**Prompt**.
Print the data verbatim. Leave every image out.

**Entries provided**.
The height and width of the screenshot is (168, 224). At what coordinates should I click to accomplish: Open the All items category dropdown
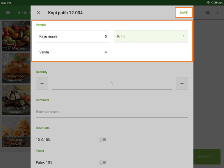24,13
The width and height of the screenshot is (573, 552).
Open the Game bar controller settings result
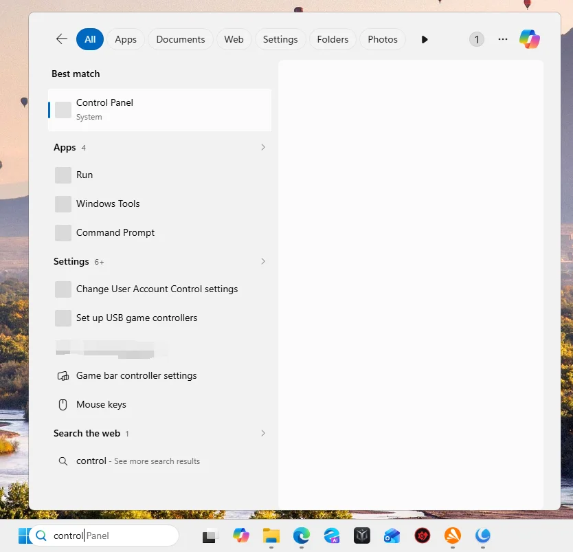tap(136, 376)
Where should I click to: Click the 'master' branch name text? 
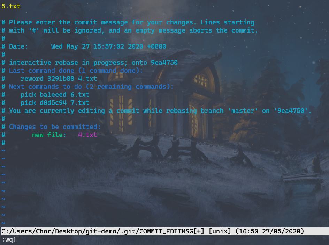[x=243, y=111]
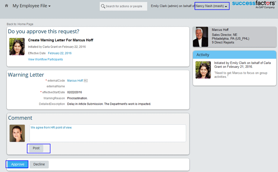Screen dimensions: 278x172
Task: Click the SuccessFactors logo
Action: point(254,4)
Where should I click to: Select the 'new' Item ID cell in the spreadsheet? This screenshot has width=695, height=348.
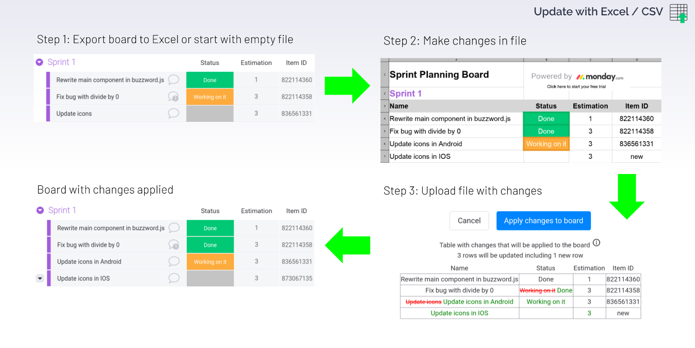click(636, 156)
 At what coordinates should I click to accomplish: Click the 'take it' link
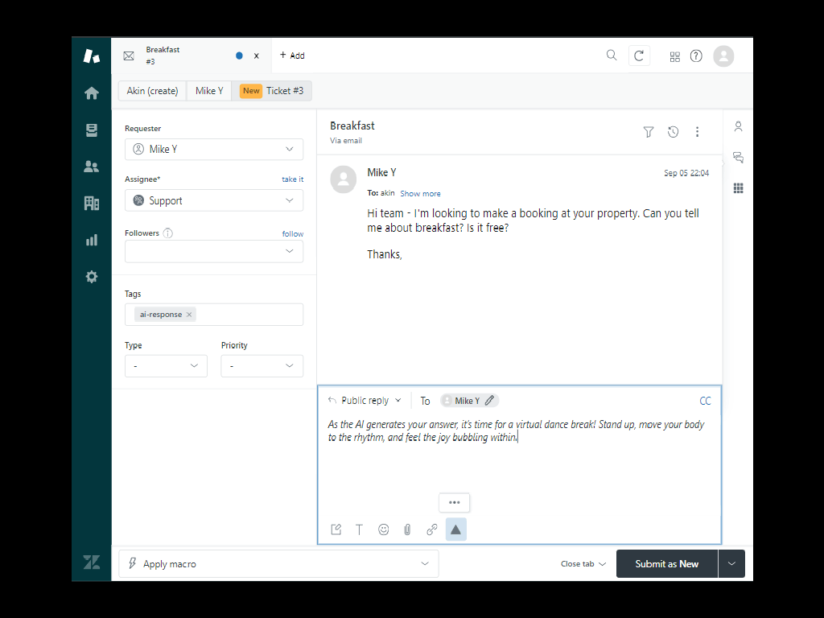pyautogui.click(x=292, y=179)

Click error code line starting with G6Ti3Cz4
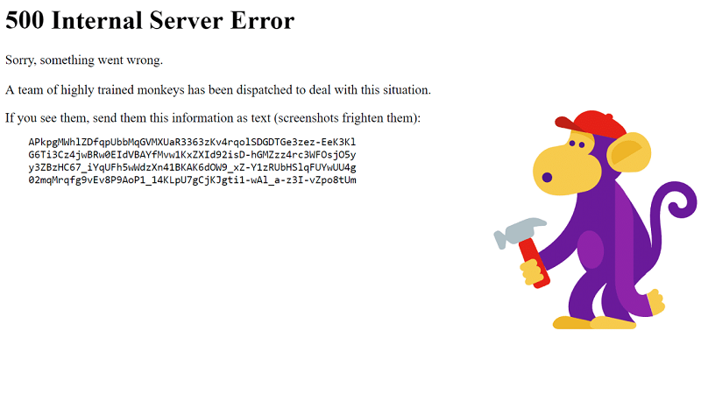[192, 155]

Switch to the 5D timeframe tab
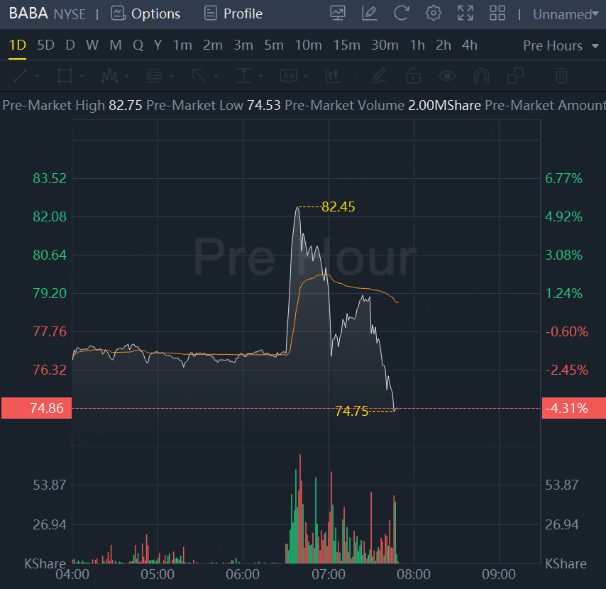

**Exercise result**.
The height and width of the screenshot is (168, 224). At what coordinates should I click to accomplish: Open the All items category dropdown
24,13
The width and height of the screenshot is (573, 552).
Open the Game bar controller settings result
tap(136, 376)
Where should I click to: Click the 'master' branch name text? 
[x=243, y=111]
Screen dimensions: 278x172
Task: Click the SuccessFactors logo
Action: point(254,4)
Where should I click to: Select the 'new' Item ID cell in the spreadsheet? This screenshot has width=695, height=348.
click(636, 156)
 At what coordinates should I click to accomplish: Click the 'take it' link
pyautogui.click(x=292, y=179)

Click error code line starting with G6Ti3Cz4
[192, 155]

Switch to the 5D timeframe tab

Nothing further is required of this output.